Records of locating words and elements
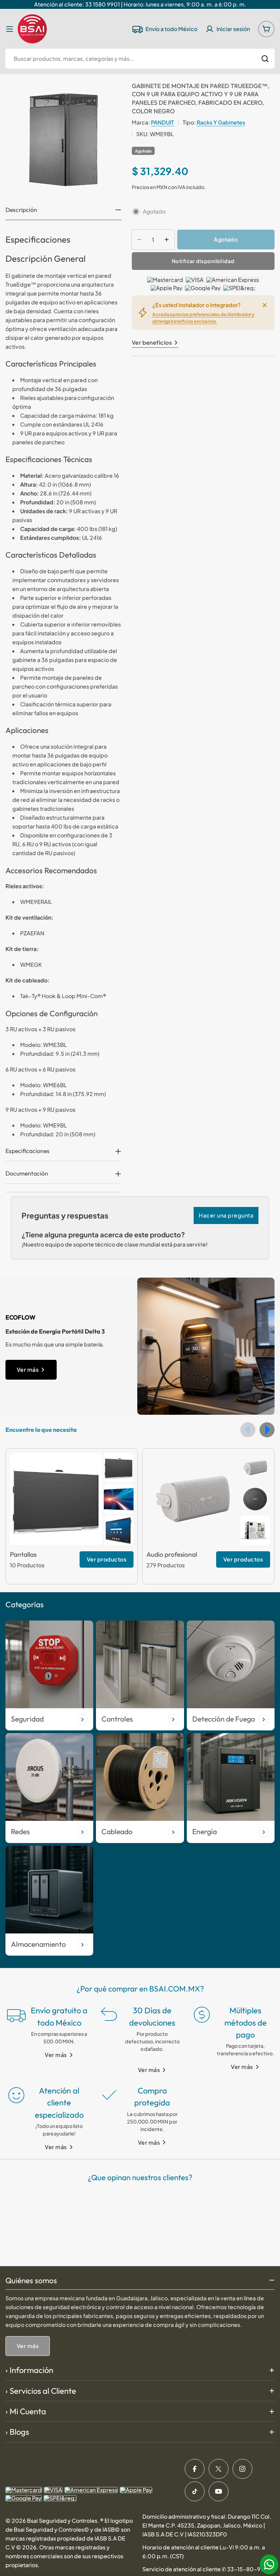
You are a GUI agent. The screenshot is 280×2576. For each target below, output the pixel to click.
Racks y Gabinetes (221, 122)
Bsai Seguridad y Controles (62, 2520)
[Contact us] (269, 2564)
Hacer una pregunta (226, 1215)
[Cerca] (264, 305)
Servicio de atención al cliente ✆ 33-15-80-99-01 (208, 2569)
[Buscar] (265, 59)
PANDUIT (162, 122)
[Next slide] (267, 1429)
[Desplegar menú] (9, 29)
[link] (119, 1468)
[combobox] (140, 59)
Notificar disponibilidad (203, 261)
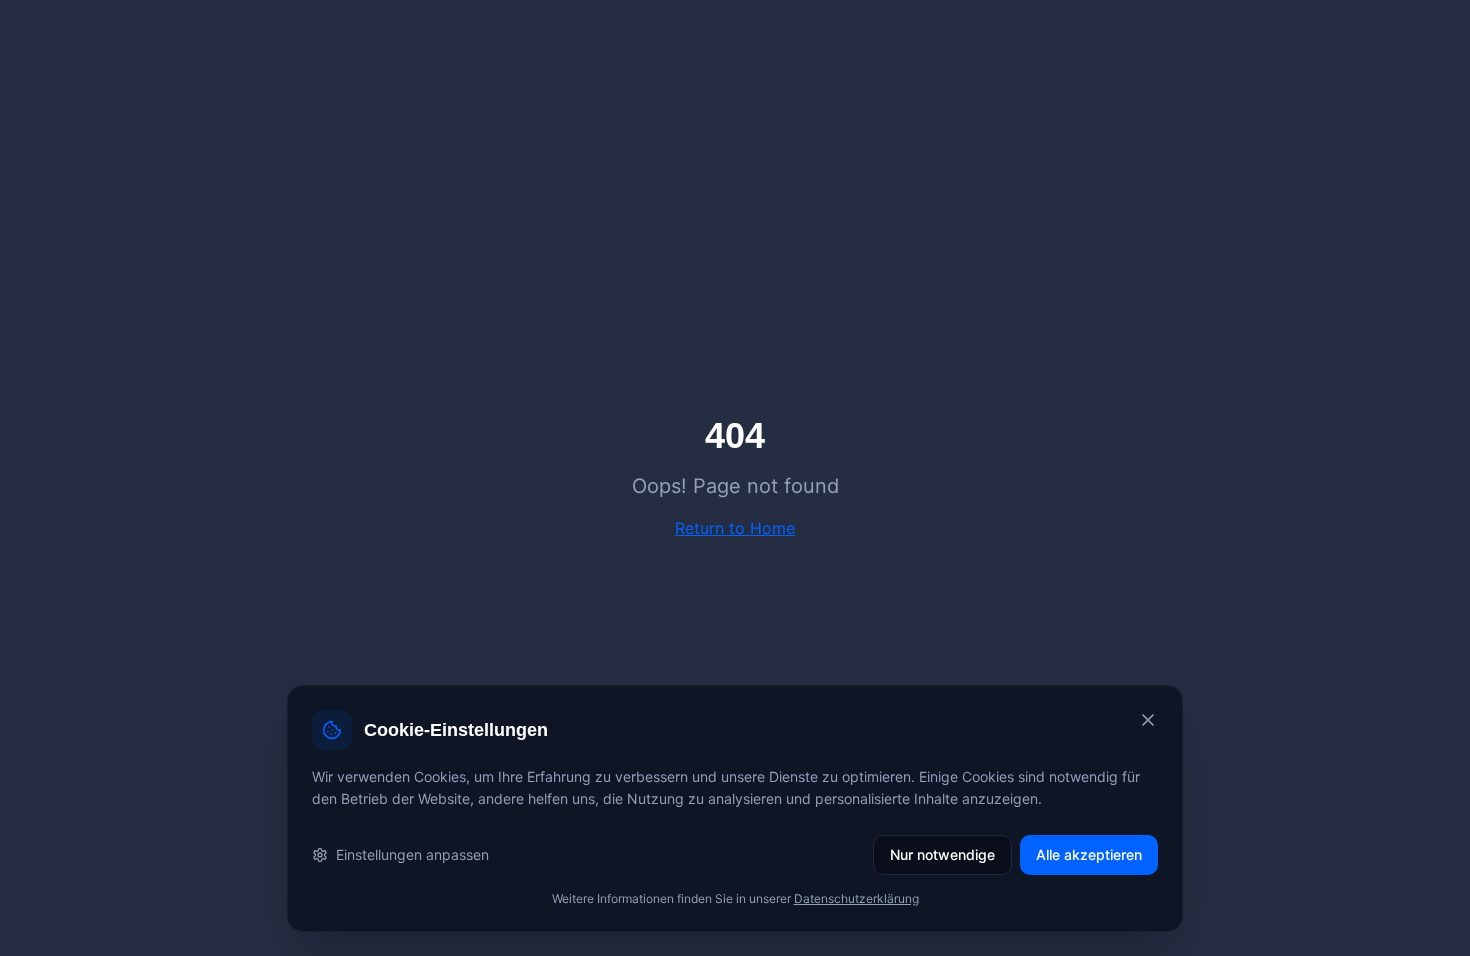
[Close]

**WHAT TO PRODUCE**:
Present the lines above as a numbered list, leaving out blank lines and the pictures.

**FINISHED ANSWER**:
1. You are a GUI agent. The screenshot is 280×2576. For each target below, output the pixel to click.
2. Racks y Gabinetes (221, 122)
3. Bsai Seguridad y Controles (62, 2520)
4. [Contact us] (269, 2564)
5. Hacer una pregunta (226, 1215)
6. [Cerca] (264, 305)
7. Servicio de atención al cliente ✆ 33-15-80-99-01 (208, 2569)
8. [Buscar] (265, 59)
9. PANDUIT (162, 122)
10. [Next slide] (267, 1429)
11. [Desplegar menú] (9, 29)
12. [link] (119, 1468)
13. [combobox] (140, 59)
14. Notificar disponibilidad (203, 261)
15. [Close]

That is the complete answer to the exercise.